Please return exactly the lines below that run from the line with "Check the Shelter filter box" through the end of the listing, both included, but not the pictures.

_INPUT MATERIAL_.
● ● ● ●
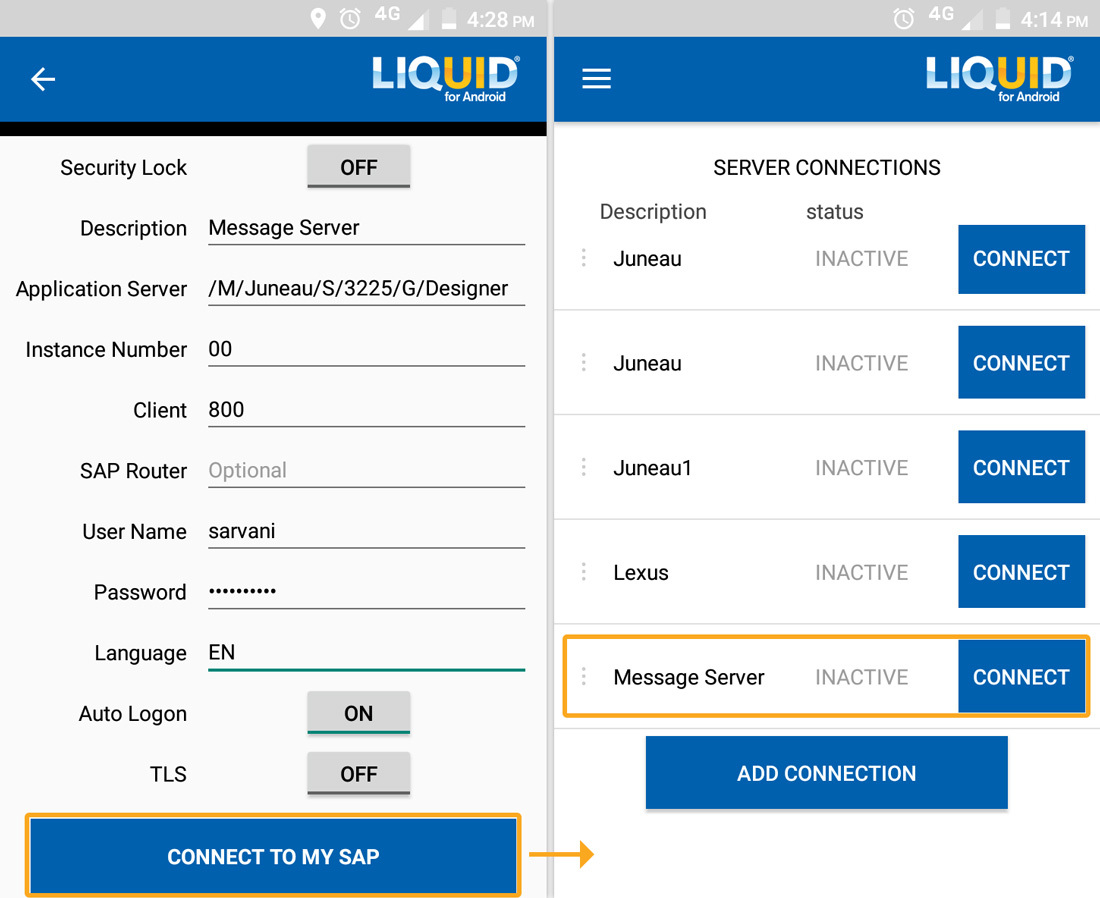Open options dots for Lexus connection
The height and width of the screenshot is (898, 1100).
click(584, 572)
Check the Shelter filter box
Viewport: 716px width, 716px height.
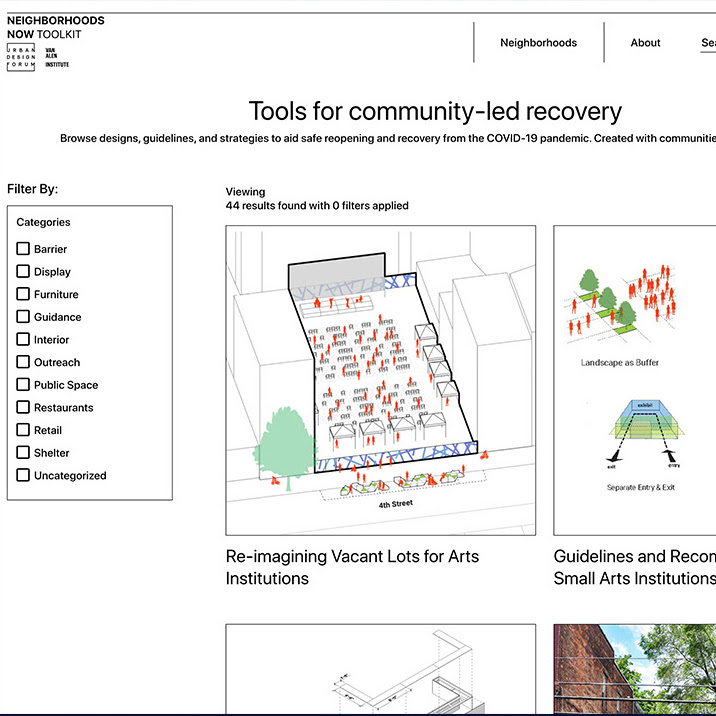(x=23, y=453)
● ● ● ●
_RESULT FOR THIS TASK_.
Check the Shelter filter box
Viewport: 716px width, 716px height.
(x=23, y=453)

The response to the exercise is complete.